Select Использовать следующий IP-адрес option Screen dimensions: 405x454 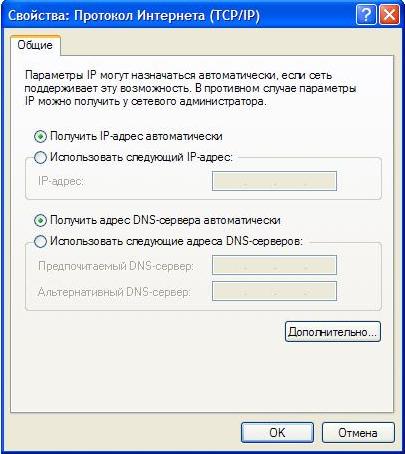tap(40, 157)
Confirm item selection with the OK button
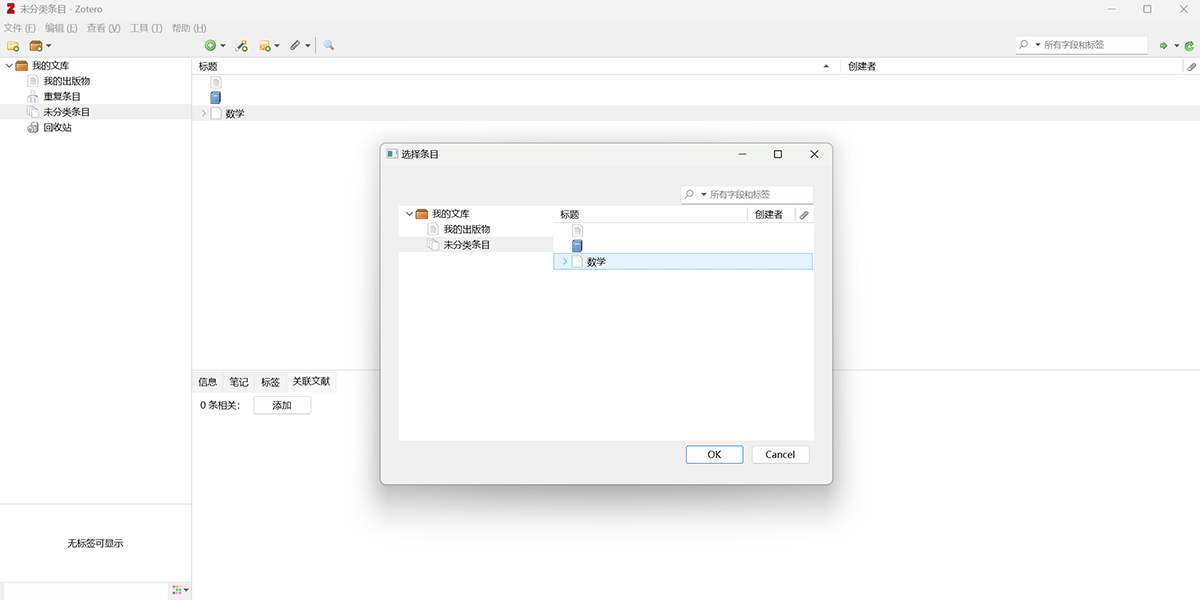 click(x=714, y=454)
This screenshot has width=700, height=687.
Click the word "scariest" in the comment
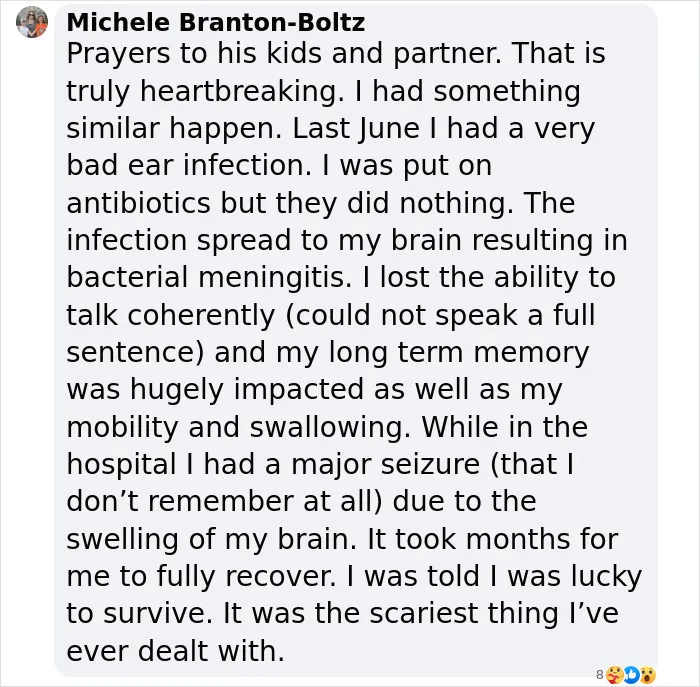[424, 613]
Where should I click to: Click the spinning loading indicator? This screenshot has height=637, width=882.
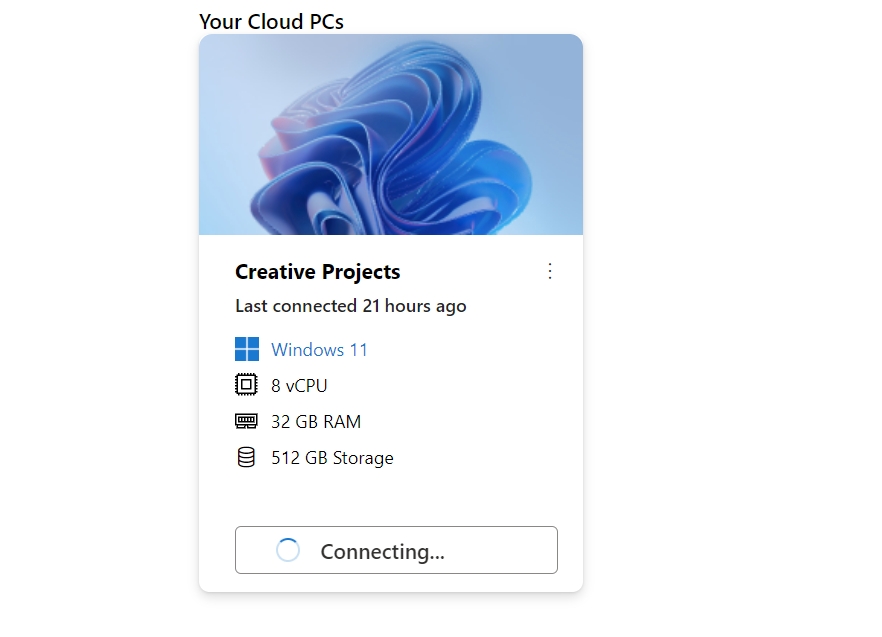click(x=287, y=550)
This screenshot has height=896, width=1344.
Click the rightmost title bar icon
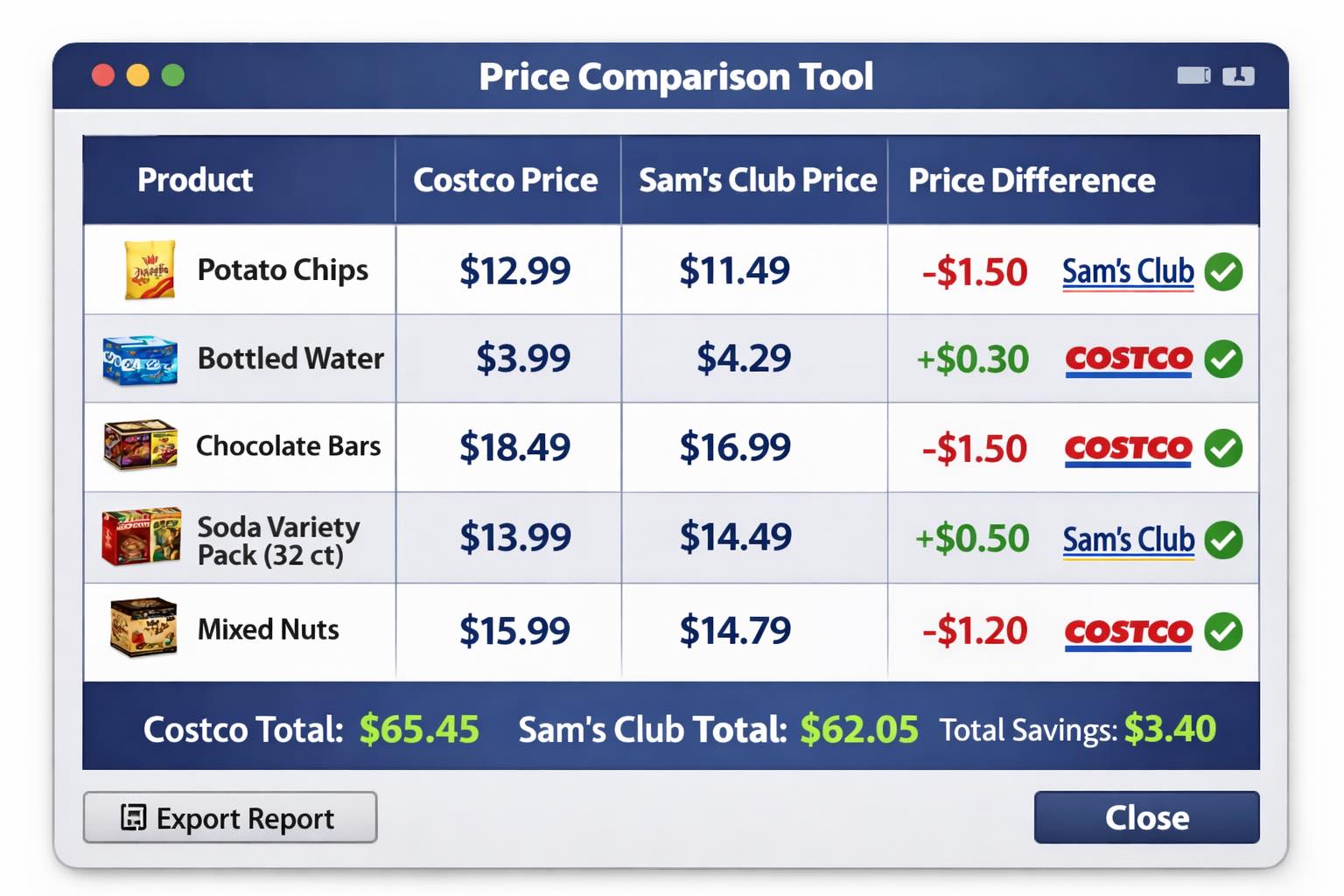click(1238, 76)
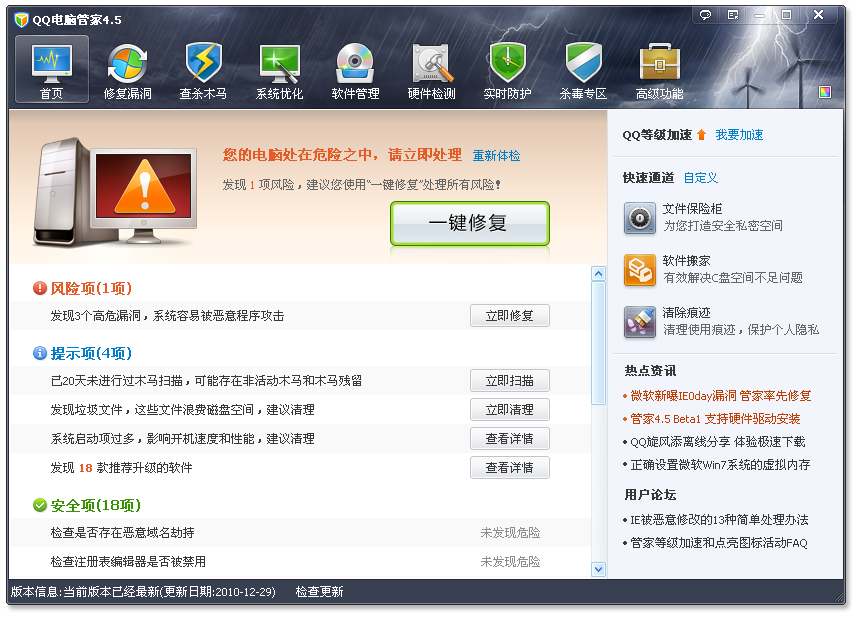Open the 系统优化 system optimization icon
This screenshot has height=618, width=863.
click(x=280, y=64)
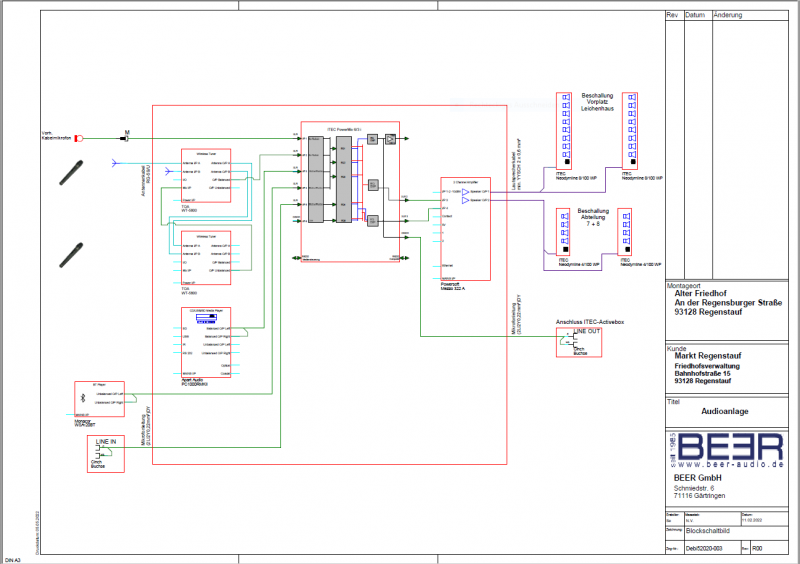Select the red cable microphone symbol
The width and height of the screenshot is (800, 564).
(80, 138)
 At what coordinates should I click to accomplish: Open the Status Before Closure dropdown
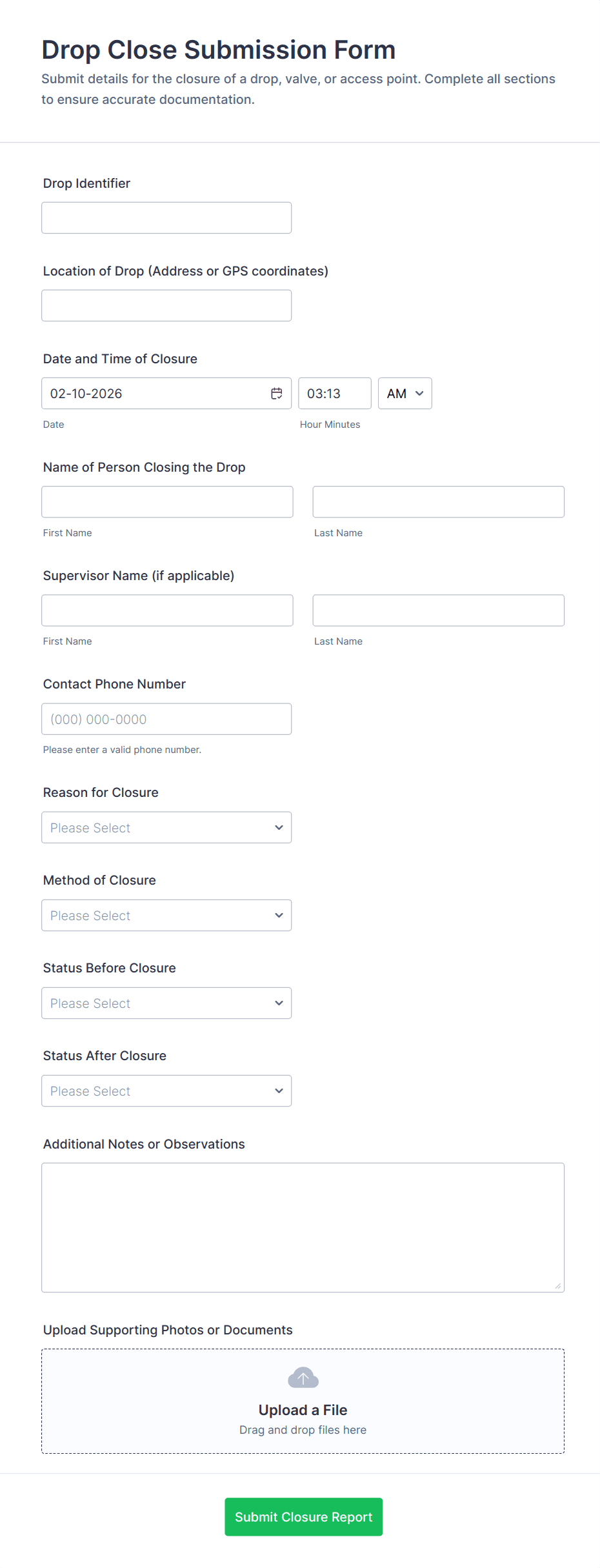166,1003
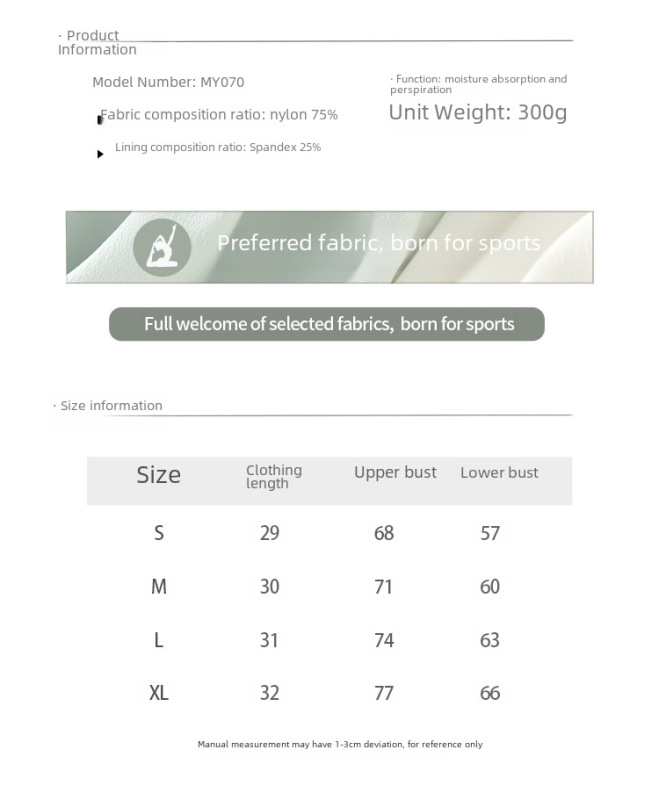The width and height of the screenshot is (659, 800).
Task: Select the XL size row label
Action: click(x=159, y=693)
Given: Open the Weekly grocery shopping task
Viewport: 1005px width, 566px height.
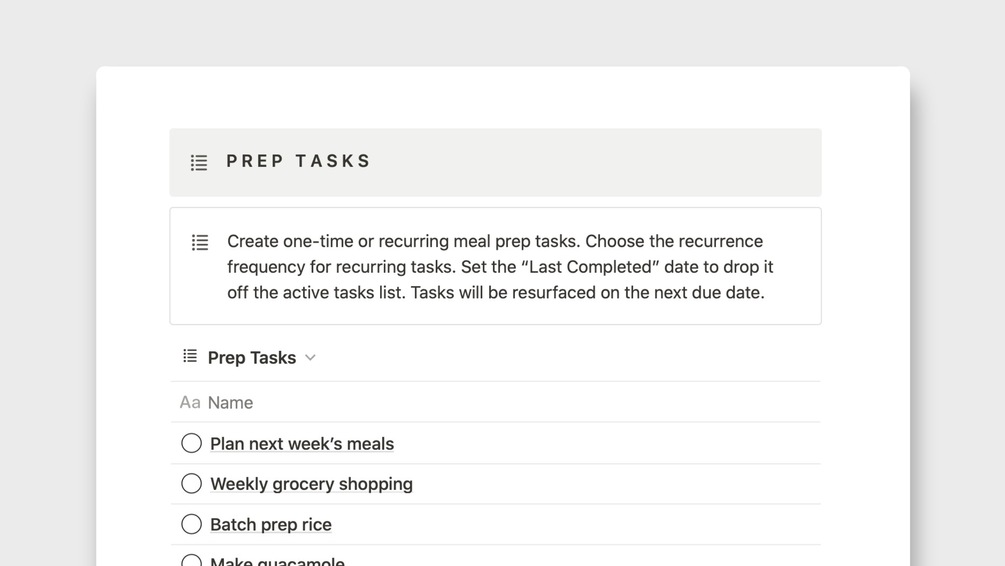Looking at the screenshot, I should (311, 484).
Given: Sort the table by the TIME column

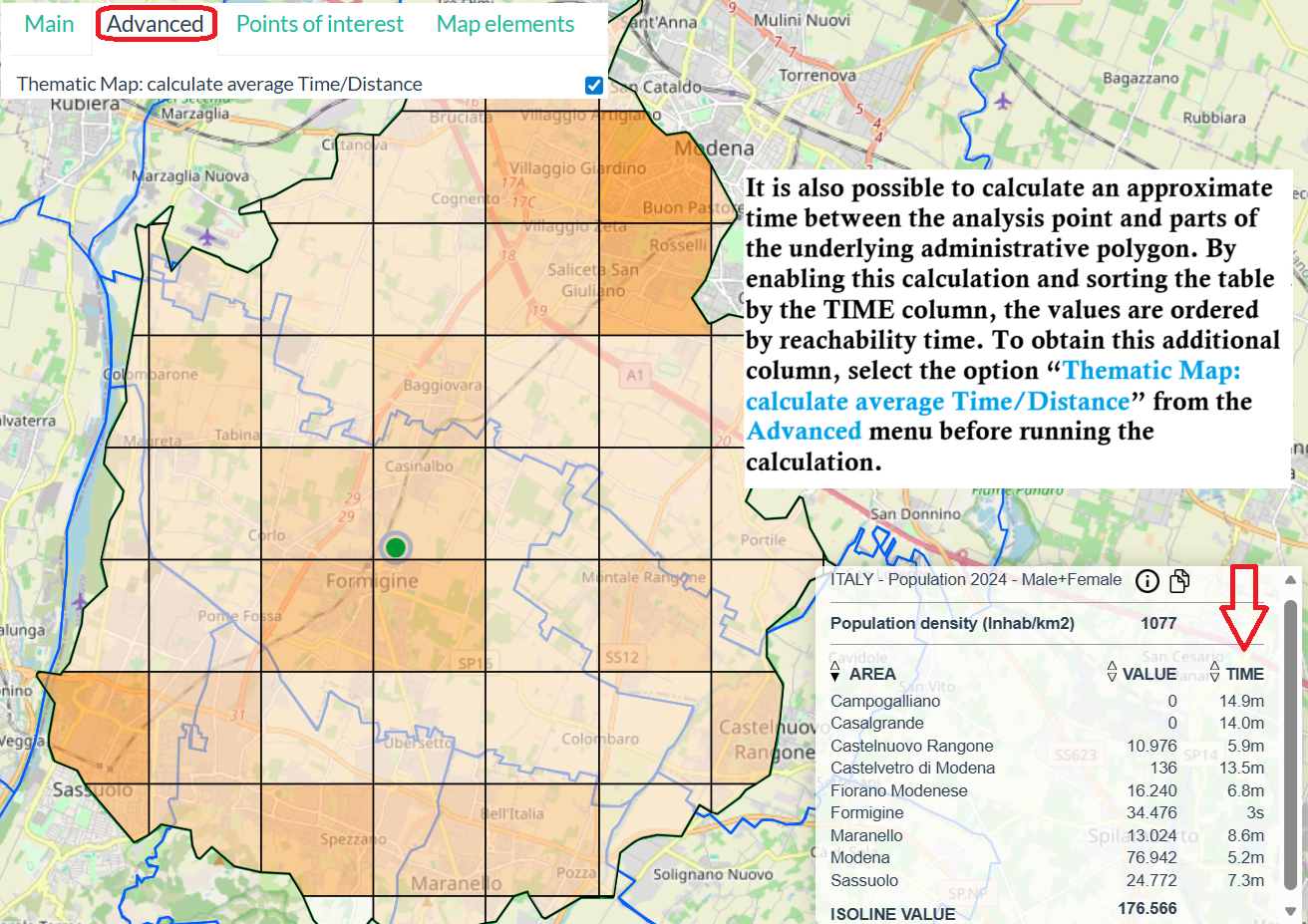Looking at the screenshot, I should click(x=1244, y=674).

=-=-=-=-=

TASK TO COMPLETE —
From the line containing "This screenshot has height=896, width=1344." down to the last line of the records above, repeat every line exactly and nothing else, dropping any pictures.

WRITTEN REPLY —
This screenshot has height=896, width=1344.
Click the rightmost title bar icon
click(1238, 76)
Open the 系统优化 system optimization icon
This screenshot has height=618, width=863.
click(x=280, y=64)
Select the red cable microphone symbol
The width and height of the screenshot is (800, 564).
(80, 138)
 At what coordinates should I click to accomplish: Open the Status Before Closure dropdown
166,1003
The width and height of the screenshot is (659, 800).
Task: Select the XL size row label
Action: click(x=159, y=693)
Given: Open the Weekly grocery shopping task
Viewport: 1005px width, 566px height.
Looking at the screenshot, I should (311, 484).
Given: Sort the table by the TIME column

Looking at the screenshot, I should click(x=1244, y=674).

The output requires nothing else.